Task prompt: Within the listing below, how many lines hold the string "Information"? Only the number should be given.

Entries shown:
# # # # # # #

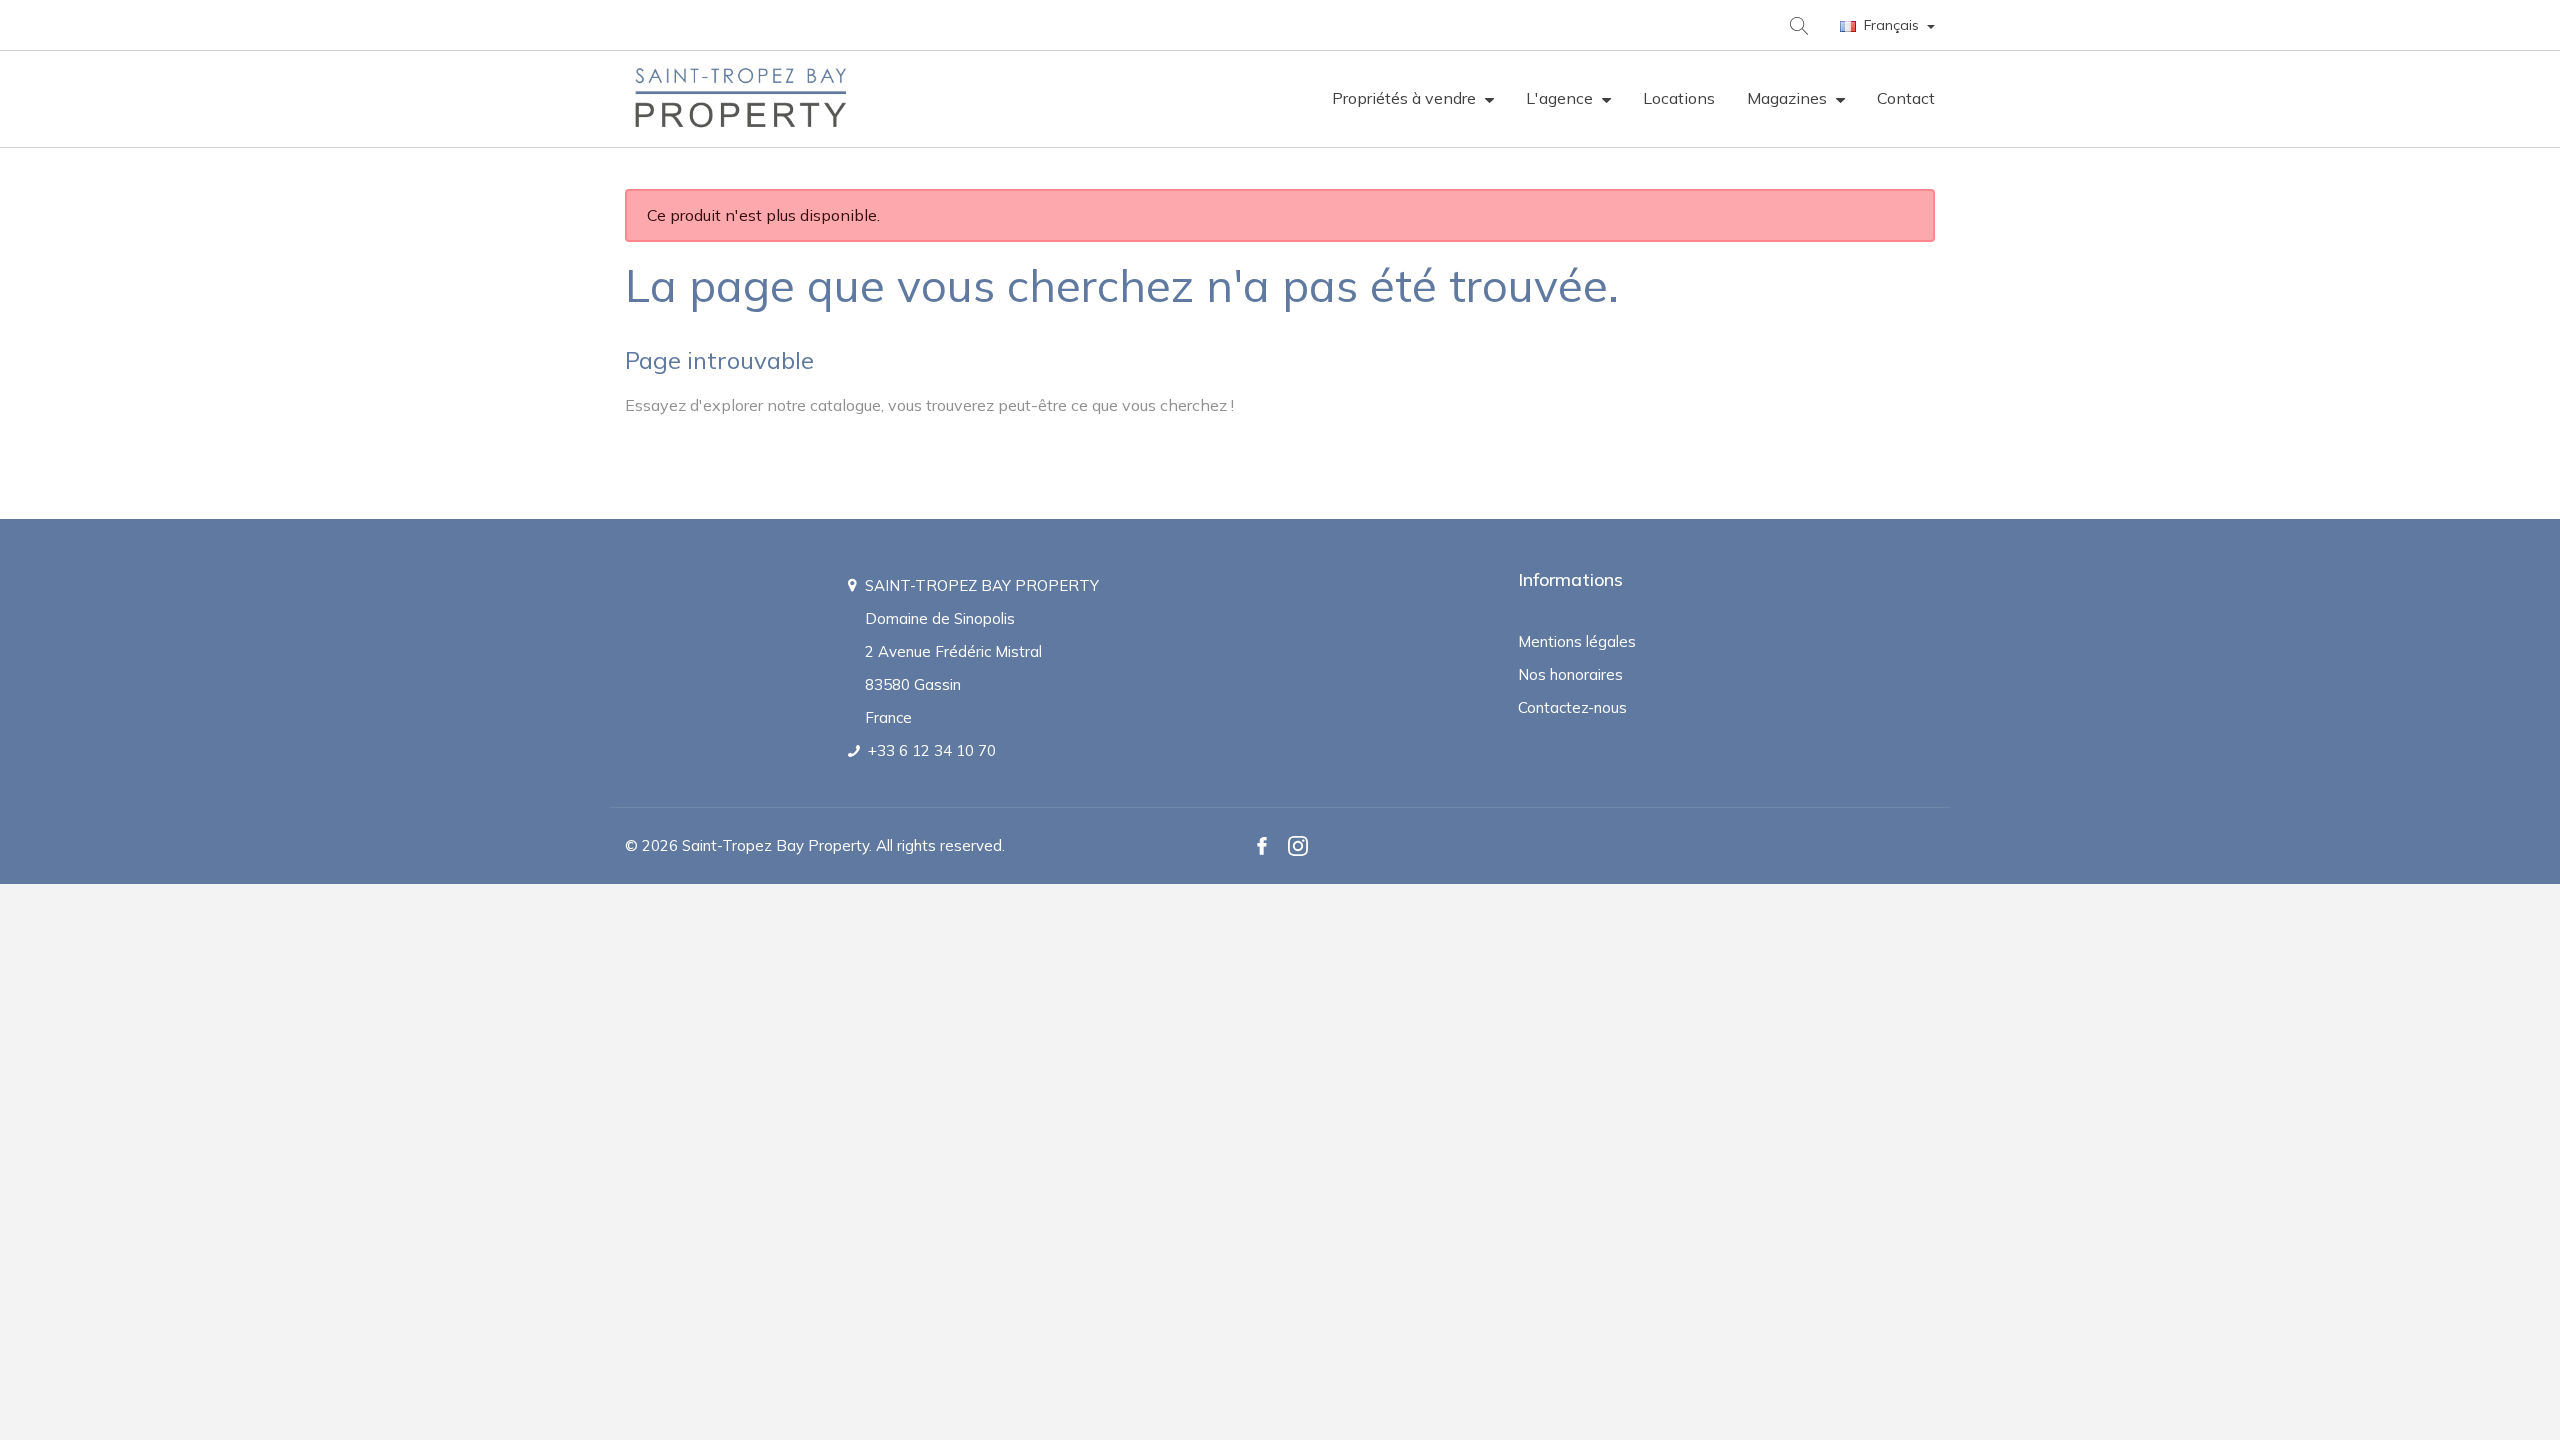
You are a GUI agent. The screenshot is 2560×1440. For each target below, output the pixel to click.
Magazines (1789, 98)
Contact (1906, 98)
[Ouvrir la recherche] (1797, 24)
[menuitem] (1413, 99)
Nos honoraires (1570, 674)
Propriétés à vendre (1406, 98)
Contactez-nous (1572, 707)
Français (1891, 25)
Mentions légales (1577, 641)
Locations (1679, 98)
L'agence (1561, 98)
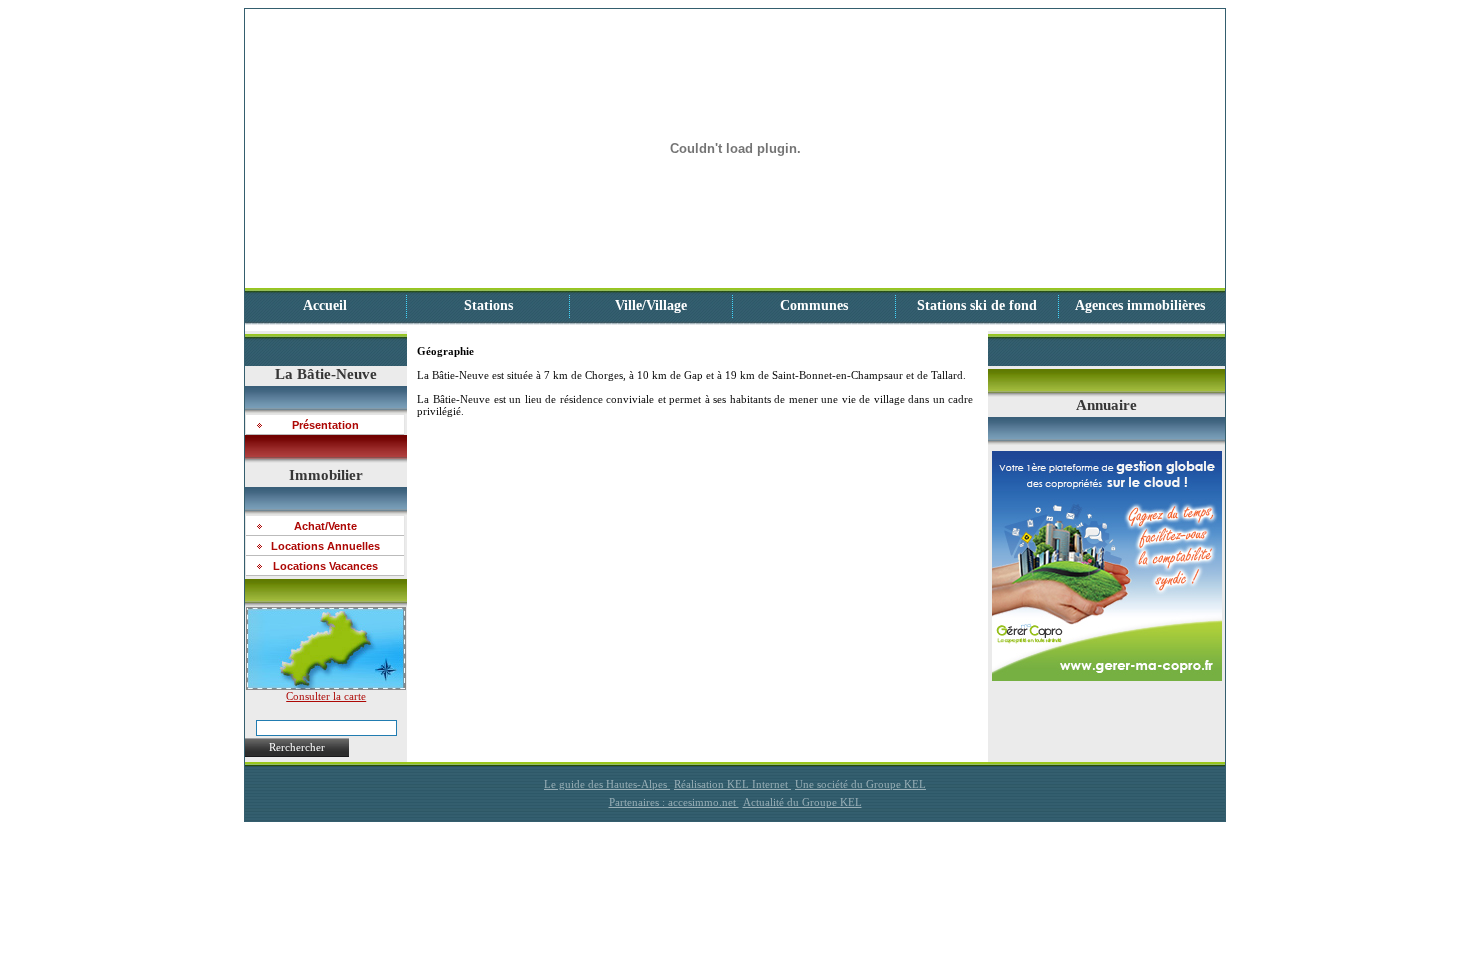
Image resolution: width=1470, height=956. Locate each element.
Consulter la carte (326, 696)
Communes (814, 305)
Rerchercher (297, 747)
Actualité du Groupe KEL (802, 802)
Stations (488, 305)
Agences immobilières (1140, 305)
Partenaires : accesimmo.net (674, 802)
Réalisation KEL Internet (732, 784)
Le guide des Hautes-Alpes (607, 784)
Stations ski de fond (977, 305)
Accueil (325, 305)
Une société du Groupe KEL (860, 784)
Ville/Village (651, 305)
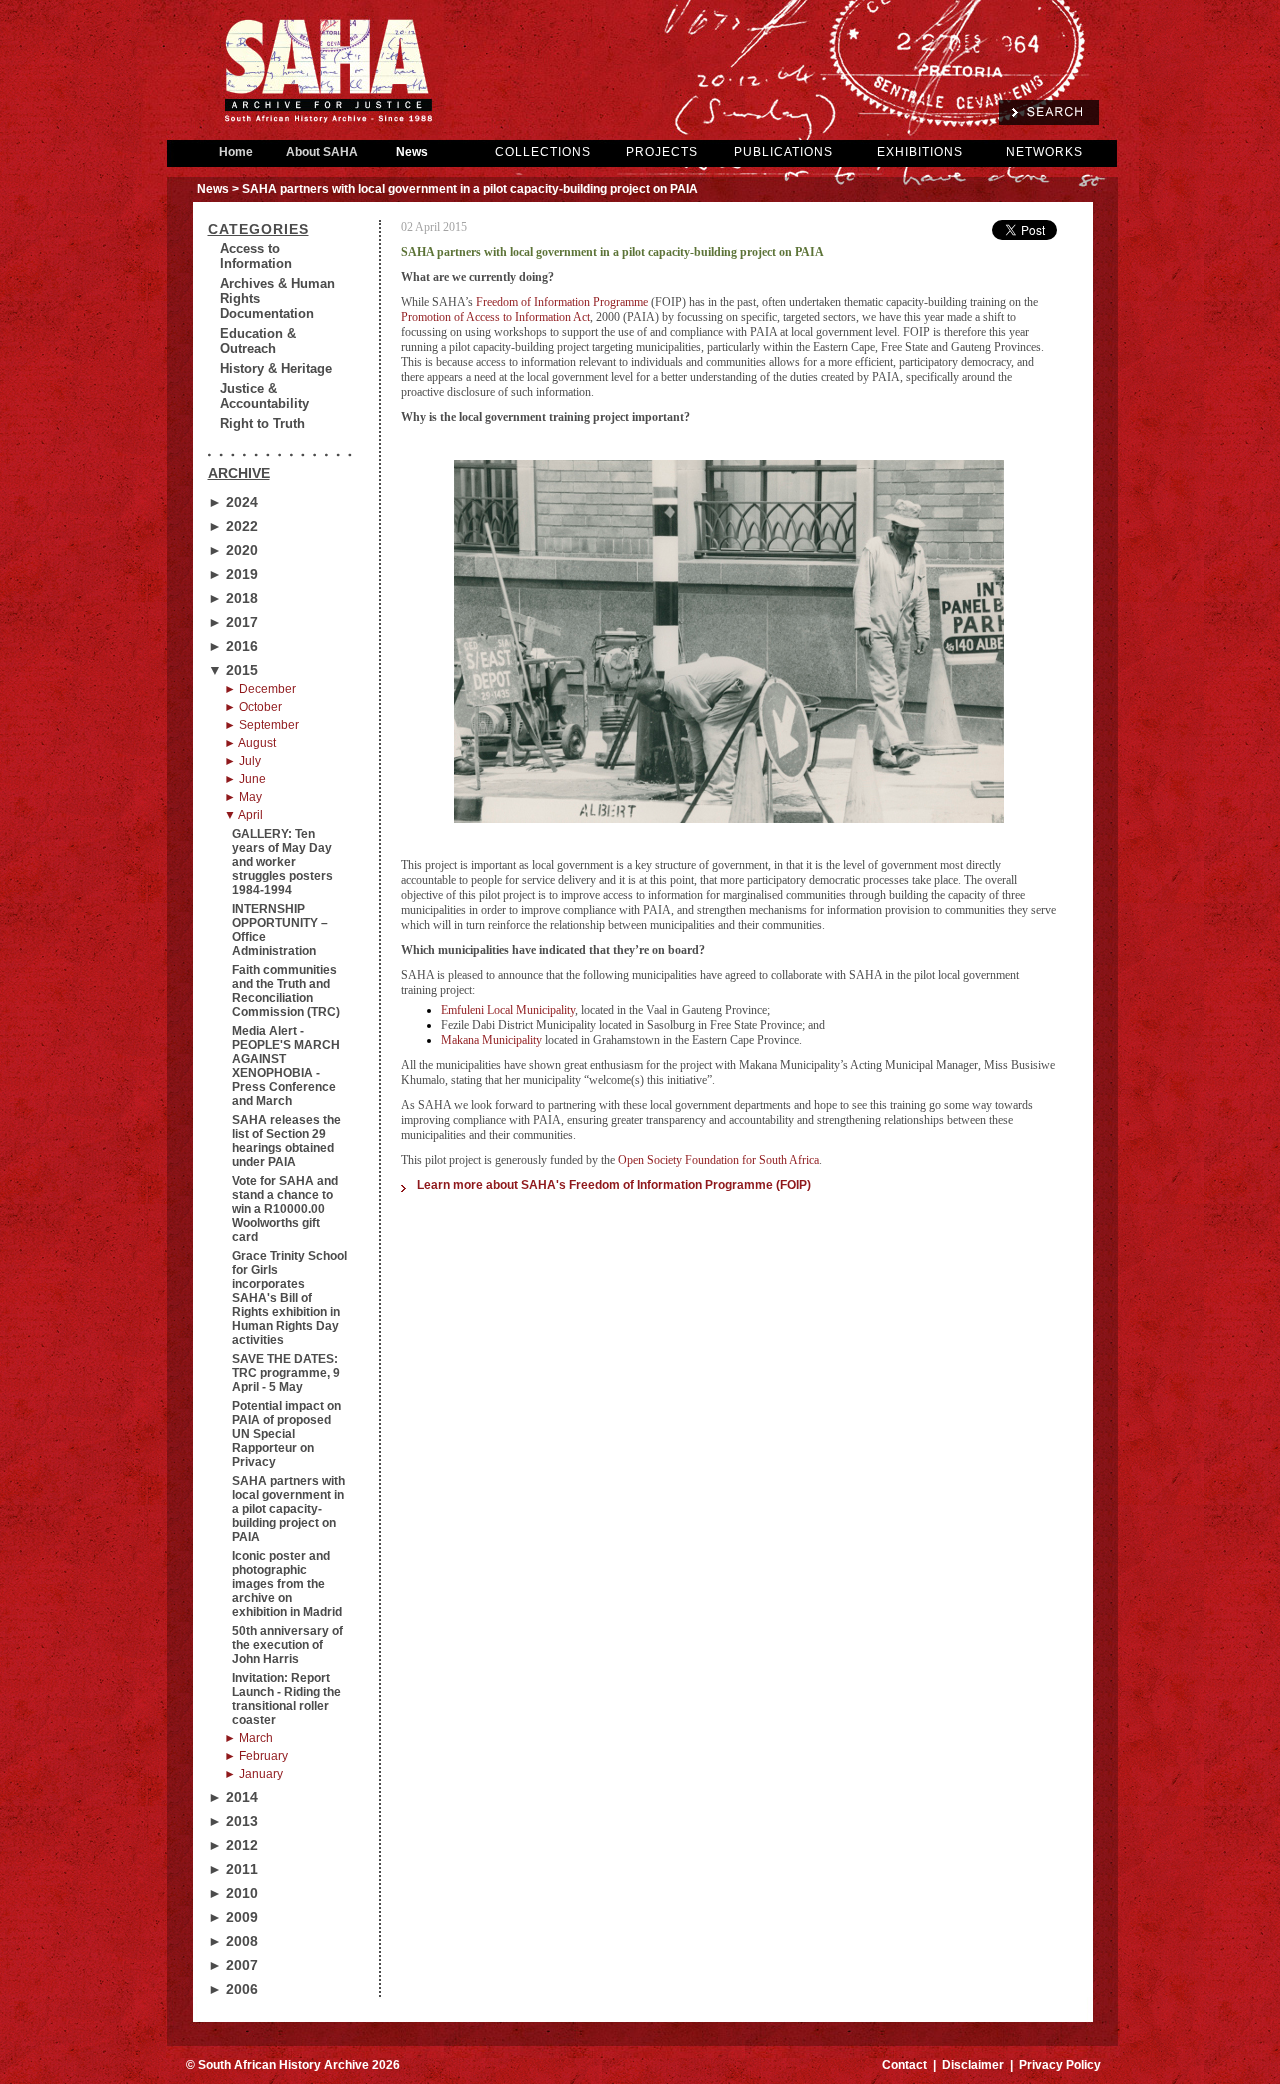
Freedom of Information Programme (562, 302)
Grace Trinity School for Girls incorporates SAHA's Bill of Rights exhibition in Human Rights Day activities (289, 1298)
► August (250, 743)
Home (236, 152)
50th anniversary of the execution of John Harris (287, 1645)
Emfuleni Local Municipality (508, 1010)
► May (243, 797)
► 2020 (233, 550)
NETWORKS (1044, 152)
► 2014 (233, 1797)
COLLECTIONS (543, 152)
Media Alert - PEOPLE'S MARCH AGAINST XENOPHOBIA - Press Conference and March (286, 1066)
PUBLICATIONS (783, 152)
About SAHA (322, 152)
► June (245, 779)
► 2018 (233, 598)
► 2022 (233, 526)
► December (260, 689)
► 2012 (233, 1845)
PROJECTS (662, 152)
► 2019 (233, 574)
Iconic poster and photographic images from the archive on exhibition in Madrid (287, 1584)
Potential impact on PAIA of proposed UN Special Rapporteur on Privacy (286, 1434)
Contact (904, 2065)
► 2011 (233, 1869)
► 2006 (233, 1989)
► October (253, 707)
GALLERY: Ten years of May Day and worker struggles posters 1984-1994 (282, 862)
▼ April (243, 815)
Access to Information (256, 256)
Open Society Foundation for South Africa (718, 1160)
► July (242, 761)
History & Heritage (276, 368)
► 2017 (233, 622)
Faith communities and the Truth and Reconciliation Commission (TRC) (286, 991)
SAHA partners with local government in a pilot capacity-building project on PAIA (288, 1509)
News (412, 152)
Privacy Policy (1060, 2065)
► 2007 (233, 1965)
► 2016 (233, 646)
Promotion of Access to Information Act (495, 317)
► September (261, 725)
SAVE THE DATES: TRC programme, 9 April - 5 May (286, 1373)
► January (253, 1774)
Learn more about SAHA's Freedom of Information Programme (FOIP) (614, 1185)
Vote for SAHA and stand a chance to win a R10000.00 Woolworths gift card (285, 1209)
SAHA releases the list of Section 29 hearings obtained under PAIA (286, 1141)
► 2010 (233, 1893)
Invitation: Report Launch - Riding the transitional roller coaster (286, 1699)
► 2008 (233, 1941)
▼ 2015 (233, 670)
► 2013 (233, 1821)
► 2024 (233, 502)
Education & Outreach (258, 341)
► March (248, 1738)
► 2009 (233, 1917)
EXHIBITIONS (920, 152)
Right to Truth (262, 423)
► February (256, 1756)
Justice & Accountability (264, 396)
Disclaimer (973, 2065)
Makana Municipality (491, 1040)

# # # # # # #

Answer to the problem: 4